Trump, el indignado, versus Hillary y la casta


Desde el momento en que Donald Trump anunció su voluntad de concurrir a las primarias republicanas para ser elegido candidato, el proceso de elección presidencial se convirtió en algo cualitativamente diferente a lo que venía siendo en Norteamérica desde hacía muchos años.

Y ello no porque no hubiera habido antes de Trump candidatos republicanos muy conservadores, cercanos a lo que en Europa consideramos con razón posiciones extremistas de derecha. En absoluto. Por algo muy distinto: porque más allá de sus baladronadas machistas racistas y xenófobas, de sus propuestas descabelladas para contener la inmigración (¡levantar un muro en la frontera mexicana!) o de su absoluto desprecio a las políticas medioambientales de las que depende el futuro del planeta, el empresario estadounidense era un outsider, es decir, una persona sin ninguna experiencia de gobierno y situada completamente al margen del mundo político que pretendía liderar. Sin embargo, los asesores de Trump trabajaron desde el principio para convertir esa desventaja de partida en la gran ola que catapultase al candidato republicano a la presidencia del país. Y fue así como un multimillonario de trayectoria empresarial más que discutible, que llevaba años sin pagar un dólar en impuestos, conocido por sus excesos y la impúdica ostentación de su fortuna (no hay más que visitar la Torre Trump) pasó a convertirse de la noche a la mañana en un indignado, por decirlo con la terminología que nos es bien conocida.

Sí, sí, el millonario Trump transformado, ¡ale hop!, en un luchador contra el monopolio que representan los partidos tradicionales del sistema, en un David contra el Goliat encarnado en la casta que desde Washington controla la política norteamericana, y en el defensor de los norteamericanos excluidos del sistema por culpa de los inmigrantes que les roban el trabajo y hacen bajar los salarios, de los ecologistas que ponen trabas a la industria y de la pérdida de la hegemonía norteamericana como consecuencia de la débil defensa de los intereses políticos y comerciales del país por parte de Obama y, en general, de los demócratas.

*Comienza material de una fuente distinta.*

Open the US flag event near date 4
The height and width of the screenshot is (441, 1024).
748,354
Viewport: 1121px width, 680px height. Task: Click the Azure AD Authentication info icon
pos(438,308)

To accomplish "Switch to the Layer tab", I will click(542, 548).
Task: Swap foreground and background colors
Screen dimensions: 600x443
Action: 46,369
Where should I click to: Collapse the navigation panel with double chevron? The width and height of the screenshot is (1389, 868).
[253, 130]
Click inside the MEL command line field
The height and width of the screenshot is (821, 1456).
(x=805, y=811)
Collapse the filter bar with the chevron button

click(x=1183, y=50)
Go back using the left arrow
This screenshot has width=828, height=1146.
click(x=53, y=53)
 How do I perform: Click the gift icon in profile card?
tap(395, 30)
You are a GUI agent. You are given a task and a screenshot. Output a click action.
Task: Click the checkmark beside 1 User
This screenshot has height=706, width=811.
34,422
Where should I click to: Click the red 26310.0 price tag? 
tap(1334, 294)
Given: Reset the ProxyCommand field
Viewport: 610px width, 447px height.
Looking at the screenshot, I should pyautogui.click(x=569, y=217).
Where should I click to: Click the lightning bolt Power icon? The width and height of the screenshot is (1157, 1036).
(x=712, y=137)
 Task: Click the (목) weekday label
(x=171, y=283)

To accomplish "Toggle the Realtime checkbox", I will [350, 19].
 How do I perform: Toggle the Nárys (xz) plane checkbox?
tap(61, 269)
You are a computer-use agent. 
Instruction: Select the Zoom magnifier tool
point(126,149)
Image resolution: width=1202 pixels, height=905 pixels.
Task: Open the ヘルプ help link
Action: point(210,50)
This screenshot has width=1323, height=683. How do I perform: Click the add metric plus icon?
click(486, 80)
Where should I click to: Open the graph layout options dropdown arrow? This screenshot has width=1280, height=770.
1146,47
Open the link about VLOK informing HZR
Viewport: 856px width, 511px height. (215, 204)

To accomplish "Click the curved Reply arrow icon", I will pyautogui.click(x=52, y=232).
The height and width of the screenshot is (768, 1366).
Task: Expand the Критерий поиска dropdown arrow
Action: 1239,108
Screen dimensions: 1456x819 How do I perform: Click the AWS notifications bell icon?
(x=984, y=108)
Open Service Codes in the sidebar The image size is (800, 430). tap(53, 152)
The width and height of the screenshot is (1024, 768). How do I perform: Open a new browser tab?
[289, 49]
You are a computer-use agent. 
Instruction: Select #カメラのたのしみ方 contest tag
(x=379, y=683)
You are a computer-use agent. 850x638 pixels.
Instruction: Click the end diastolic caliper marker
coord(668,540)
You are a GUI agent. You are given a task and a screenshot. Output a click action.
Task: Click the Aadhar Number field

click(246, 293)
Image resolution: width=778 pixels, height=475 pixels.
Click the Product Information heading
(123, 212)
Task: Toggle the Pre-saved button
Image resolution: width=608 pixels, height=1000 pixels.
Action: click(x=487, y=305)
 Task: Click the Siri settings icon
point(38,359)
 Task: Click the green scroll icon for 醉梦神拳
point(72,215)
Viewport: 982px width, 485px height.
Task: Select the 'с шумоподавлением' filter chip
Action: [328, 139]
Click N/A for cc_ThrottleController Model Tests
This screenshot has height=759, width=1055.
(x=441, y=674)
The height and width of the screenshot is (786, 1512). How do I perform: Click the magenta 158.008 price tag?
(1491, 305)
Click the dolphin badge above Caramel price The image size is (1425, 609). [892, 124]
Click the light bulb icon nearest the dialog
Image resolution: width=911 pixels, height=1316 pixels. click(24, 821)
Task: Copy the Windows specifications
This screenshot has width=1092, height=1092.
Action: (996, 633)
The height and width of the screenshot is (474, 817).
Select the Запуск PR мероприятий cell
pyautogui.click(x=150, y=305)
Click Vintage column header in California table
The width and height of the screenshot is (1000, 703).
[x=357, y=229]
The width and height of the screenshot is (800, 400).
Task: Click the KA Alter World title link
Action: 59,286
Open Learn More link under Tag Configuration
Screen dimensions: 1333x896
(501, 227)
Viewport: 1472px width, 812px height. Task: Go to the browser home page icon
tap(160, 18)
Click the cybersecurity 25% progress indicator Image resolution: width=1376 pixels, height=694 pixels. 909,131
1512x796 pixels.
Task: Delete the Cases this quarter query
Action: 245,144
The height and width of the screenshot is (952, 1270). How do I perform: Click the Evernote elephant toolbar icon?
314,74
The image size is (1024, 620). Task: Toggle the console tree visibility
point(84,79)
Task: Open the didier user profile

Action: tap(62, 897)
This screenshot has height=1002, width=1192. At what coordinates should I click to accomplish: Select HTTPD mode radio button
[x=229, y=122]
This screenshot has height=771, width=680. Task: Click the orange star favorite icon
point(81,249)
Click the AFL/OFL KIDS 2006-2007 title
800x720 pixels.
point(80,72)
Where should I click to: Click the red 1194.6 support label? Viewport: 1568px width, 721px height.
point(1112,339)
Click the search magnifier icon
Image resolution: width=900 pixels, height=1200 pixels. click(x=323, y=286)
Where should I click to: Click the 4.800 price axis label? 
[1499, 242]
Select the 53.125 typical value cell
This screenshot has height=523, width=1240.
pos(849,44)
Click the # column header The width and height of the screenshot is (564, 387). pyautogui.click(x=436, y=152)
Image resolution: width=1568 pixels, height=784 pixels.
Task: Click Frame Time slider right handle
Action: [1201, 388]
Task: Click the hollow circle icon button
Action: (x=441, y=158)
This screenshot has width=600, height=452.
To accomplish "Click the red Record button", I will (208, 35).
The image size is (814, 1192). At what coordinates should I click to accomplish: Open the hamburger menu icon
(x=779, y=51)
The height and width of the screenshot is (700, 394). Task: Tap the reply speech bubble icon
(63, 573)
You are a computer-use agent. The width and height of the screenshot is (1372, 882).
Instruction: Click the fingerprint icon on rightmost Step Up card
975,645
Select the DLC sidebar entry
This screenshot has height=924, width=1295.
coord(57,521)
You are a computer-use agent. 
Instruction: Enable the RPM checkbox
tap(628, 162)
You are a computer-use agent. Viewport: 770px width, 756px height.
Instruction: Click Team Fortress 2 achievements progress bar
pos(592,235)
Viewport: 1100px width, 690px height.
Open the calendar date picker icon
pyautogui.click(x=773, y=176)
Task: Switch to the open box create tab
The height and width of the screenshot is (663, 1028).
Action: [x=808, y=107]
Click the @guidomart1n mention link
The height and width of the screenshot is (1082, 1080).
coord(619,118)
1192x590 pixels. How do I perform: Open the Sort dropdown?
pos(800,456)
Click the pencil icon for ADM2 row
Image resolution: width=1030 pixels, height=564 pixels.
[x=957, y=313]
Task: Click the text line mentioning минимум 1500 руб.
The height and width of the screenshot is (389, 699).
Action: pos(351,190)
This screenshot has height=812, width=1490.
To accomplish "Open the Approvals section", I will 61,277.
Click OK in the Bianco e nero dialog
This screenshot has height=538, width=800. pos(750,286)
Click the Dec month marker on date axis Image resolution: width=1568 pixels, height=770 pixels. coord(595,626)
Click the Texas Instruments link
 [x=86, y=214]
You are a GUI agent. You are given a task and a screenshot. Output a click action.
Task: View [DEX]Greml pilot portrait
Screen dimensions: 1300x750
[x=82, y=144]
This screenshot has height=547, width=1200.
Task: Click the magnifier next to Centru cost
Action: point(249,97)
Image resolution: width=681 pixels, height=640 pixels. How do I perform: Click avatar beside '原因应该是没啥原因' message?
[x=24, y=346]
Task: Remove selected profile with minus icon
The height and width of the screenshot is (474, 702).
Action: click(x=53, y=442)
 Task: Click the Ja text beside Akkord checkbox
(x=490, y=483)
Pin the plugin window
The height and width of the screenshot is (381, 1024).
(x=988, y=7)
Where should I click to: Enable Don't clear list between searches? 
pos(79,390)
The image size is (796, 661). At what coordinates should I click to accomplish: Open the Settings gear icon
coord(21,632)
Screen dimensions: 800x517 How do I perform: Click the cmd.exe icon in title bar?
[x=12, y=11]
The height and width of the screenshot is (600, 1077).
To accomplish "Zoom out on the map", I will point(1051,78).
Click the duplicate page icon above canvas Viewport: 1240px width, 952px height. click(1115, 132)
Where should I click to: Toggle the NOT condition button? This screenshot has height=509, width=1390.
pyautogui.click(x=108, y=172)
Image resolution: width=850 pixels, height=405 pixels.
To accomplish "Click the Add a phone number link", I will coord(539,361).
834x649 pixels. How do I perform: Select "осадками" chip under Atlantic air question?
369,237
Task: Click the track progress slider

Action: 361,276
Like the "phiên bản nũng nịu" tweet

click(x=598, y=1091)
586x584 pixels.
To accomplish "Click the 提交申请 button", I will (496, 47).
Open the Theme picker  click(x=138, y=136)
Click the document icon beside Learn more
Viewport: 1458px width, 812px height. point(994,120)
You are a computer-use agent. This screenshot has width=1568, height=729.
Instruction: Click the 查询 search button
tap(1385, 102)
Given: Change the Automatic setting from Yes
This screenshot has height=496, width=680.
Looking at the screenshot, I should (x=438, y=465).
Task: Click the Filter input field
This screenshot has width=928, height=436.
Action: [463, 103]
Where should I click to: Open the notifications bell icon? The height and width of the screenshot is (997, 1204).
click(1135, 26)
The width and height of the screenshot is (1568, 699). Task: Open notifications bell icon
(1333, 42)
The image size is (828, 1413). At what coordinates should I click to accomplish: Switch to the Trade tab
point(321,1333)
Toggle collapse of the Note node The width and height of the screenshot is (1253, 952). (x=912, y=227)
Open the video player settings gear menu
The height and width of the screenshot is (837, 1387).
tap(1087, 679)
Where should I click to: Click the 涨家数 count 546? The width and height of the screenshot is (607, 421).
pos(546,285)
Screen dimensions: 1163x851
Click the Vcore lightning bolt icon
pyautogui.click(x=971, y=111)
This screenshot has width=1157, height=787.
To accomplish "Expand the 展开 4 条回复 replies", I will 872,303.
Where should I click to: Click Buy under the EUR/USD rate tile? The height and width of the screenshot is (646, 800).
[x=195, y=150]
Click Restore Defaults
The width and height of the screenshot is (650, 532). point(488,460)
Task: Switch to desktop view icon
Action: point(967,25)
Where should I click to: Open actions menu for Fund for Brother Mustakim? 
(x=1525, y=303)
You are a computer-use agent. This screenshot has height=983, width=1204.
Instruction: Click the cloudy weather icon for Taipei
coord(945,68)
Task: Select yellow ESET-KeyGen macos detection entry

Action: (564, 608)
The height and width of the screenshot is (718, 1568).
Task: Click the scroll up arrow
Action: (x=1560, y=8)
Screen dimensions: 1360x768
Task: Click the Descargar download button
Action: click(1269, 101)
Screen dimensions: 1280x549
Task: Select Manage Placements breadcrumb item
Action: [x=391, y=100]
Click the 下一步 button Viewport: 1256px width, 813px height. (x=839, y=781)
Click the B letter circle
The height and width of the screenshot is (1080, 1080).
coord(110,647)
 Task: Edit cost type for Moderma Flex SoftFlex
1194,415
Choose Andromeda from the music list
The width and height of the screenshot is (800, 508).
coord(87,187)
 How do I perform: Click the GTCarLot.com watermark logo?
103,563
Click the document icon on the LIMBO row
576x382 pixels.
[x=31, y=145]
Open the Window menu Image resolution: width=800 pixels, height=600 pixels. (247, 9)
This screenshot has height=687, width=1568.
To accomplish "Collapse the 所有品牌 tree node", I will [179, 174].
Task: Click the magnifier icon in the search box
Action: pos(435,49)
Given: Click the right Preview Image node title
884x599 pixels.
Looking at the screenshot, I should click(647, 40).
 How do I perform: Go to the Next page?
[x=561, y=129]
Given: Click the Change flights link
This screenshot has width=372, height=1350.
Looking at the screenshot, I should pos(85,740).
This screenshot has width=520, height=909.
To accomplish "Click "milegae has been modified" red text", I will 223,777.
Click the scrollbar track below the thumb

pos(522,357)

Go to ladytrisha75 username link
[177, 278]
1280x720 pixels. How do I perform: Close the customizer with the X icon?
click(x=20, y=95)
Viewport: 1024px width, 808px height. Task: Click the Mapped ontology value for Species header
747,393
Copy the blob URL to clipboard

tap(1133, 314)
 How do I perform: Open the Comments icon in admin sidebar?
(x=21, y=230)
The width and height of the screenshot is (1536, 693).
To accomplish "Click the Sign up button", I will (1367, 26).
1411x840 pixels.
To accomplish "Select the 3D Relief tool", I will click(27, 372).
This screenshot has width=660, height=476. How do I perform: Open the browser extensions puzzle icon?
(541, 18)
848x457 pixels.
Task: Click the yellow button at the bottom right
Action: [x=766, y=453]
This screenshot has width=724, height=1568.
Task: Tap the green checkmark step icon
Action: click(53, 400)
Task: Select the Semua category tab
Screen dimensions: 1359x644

Trump encontró en la oposición de una parte significativa del Partido Republicano a su candidatura y en la impopularidad de Hillary Clinton, identificada por muchos como una política profesional fría y distanciada de la gente, los dos elementos que necesitaba para tratar de dar verosimilitud a su discurso demencial. Todo lo demás acabarían por ponerlo unos electores que, como en tantos países de Europa, desde posiciones de extrema derecha o de extrema izquierda, acabaron por creerse que hay soluciones fáciles para los problemas difíciles, que hay mesías capaces de hacerlo todo bien frente a una casta política que todo lo hace mal y que los únicos políticos dignos de confianza son los que les dicen a los ciudadanos lo que quieren escuchar. ¿No les suena?